> EXTRACT PROVIDED

[Start of Attachment]

Overrun with weeds and rabbits, the original gardens required years of toil to become an intrinsic part of the restaurant’s operations. Now they produce over 250 different organic varieties, including 90 vegetables and 70 herbs. “From giant pumpkins to tiny micro greens, we grow the best tasting edibles with every variety carefully chosen for its taste and texture,” Blanc boasts.

Le Manoir’s carrot and goat’s cheese canape featuring a carrot tuile, carrots and goat’s curd, all from the on-site garden. Photo: Le Manoir

The bounty of produce supplies both the restaurant and the chef’s cooking school with ingredients for at least nine months of the year. Now, Blanc says, the gardens are an essential part of the Le Manoir journey, with guests often spending as much time outdoors as at the table. “They are a celebration of the seasons and a thriving ecosystem. We champion sustainable produce, ethical farming, and through this create dishes that enrich the palate,” he says.

[End of Attachment]

> GIVEN RECORDS
[Start of Attachment]

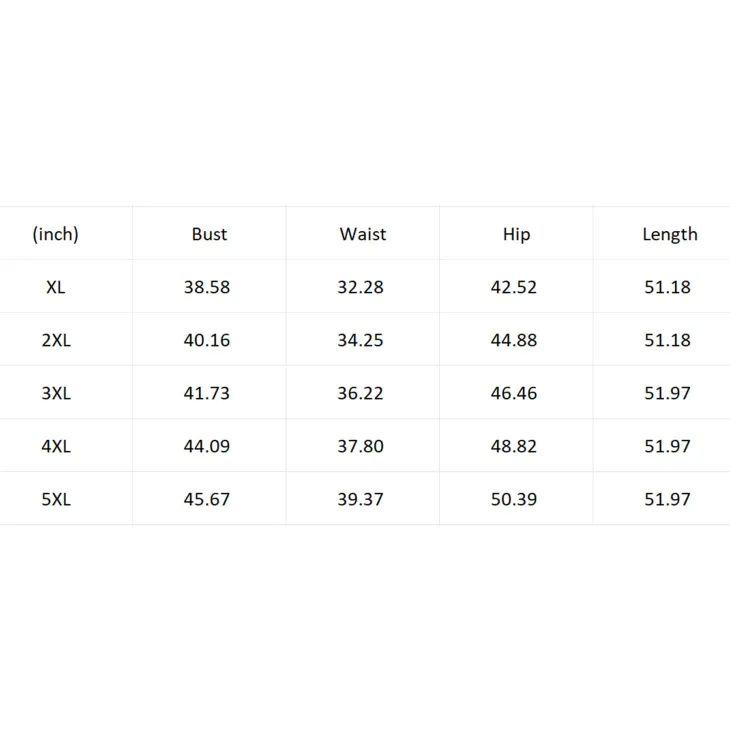Click the 5XL hip value 50.39
730x730 pixels.
(514, 500)
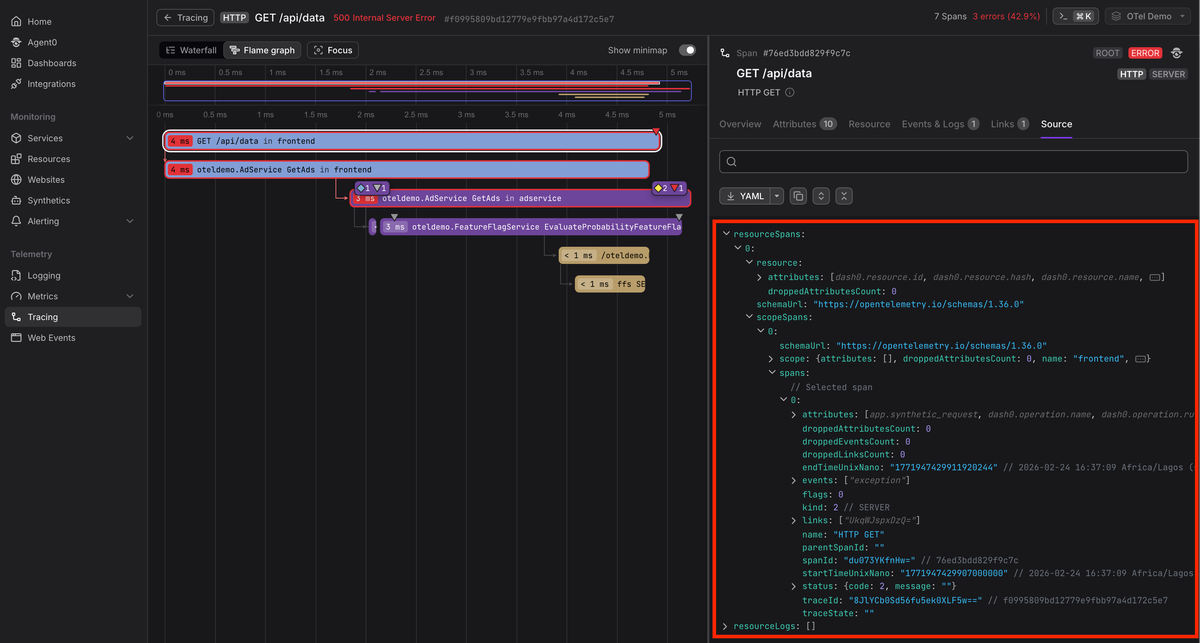Open Synthetics in the sidebar

[48, 201]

[End of Attachment]

> AIM OF THE TASK
According to the text about Le Manoir's gardens, for at least how many months of the year does the produce supply the restaurant and the cooking school? The records were taken from a separate source unrelated to the text.

> TASK OUTPUT
At least nine months of the year.